Elizabeth "Lyz" Jaakola is a musician and educator, and an enrolled member of the Fond du Lac band of Lake Superior Ojibwe near Cloquet, Minn. She teaches music and American Indian studies at Fond du Lac Tribal and Community College.
She performs and composes in many styles and genres including traditional Anishinaabe music, jazz, blues and opera. She has performed as close to home as Duluth, Minn., and as far as Rome for the Rome Opera Festival, while her Native-based compositions have also been heard on radio and television. She has arranged many Native pieces for solo and choral performance.
Lyz is always striving to promote Anishinaabe music and education through her collaborations, performances and composition. This past week, she visited seven different elementary schools around the Bemidji, Minn., area, performing for more than 2,200 students.
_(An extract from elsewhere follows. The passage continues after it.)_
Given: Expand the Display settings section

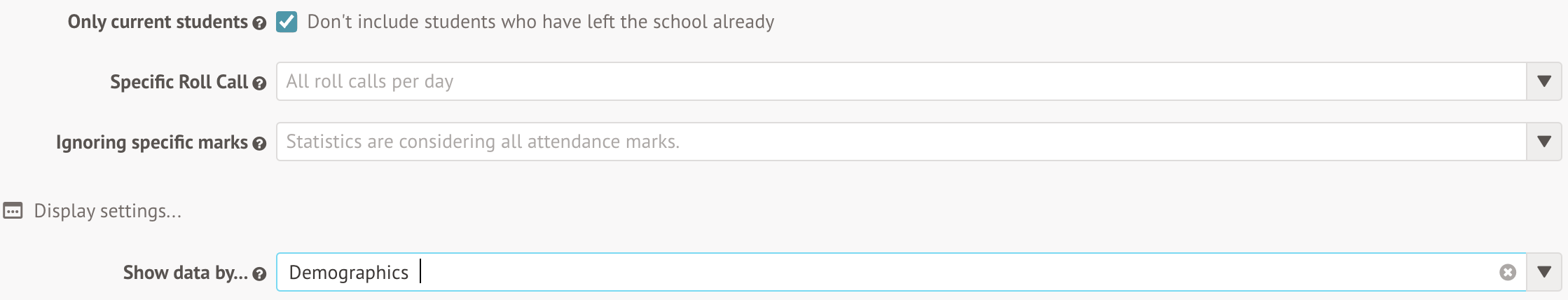Looking at the screenshot, I should [107, 211].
Lyz shared a variety of traditional Anishinaabe songs and instruments as well as the traditions and stories that surround them.
Here is what Lyz has to say about giving educational performances:
"Educational performances are very fulfilling for me as an Ojibwe musician, especially when children are my audience... Having the opportunity to impact "the next generation" in their opinions about Native culture and helping them learn how to listen to Ojibwe music is such an honor. I am very grateful to our elders for passing on the traditions, to the kids for opening their hearts and to MPR for this opportunity."
School visits
Cass Lake-Bena Elementary- Cass Lake, Minn.
Solway Elementary- Solway, Minn.
Lincoln Elementary- Bemidji, Minn.
J.W. Smith-Bemidji, Minn.
Northern Elementary-Bemidji, Minn.
Laporte Elementary-Laporte, Minn.
Bagley Elementary-Bagley, Minn.
Now in its fifth year, the Class Notes Artists program at Classical MPR brings performers to elementary schools throughout the state of Minnesota to give educational concerts. Each performance includes a presentation about the Artists' respective instruments, as well as the style, technique, history, and traditions related to the music that they perform.
The Artists are selected for the quality of their musicianship, and for their interest in promoting music education. This year, the following Artists will collectively travel to over 50 schools in four different geographical hubs.
Lyz Jaakola — Greater Bemidji area
Silver Spruce Duo — Duluth, Cloquet, and the North Shore
Dolce Wind Quintet — Twin Cities
Artaria String Quartet — Twin Cities
Minneapolis Guitar Quartet — Twin Cities
Vecchione/Erdahl Duo — Twin Cities
Odelia Trio — Rochester
These performances are supported by Minnesota music education standards-based curriculum designed by Classical MPR's Curriculum Specialist. These lessons and activities are given to music teachers in advance of each Artist's visit, and are to be used as learning materials for before and/or after each performance.
Students at participating schools will also receive an MPR-produced compilation CD featuring the year's Artists, allowing students to experience a wide range of different musical styles and ensembles. The 2013-14 album, A Musical History Tour is also available to stream online.
Classical MPR's goal for the Class Notes Artist program is to create authentic and transformative experiences for young pupils that will inspire their creative pursuits, and be a meaningful addition to what they are already learning from their music teachers.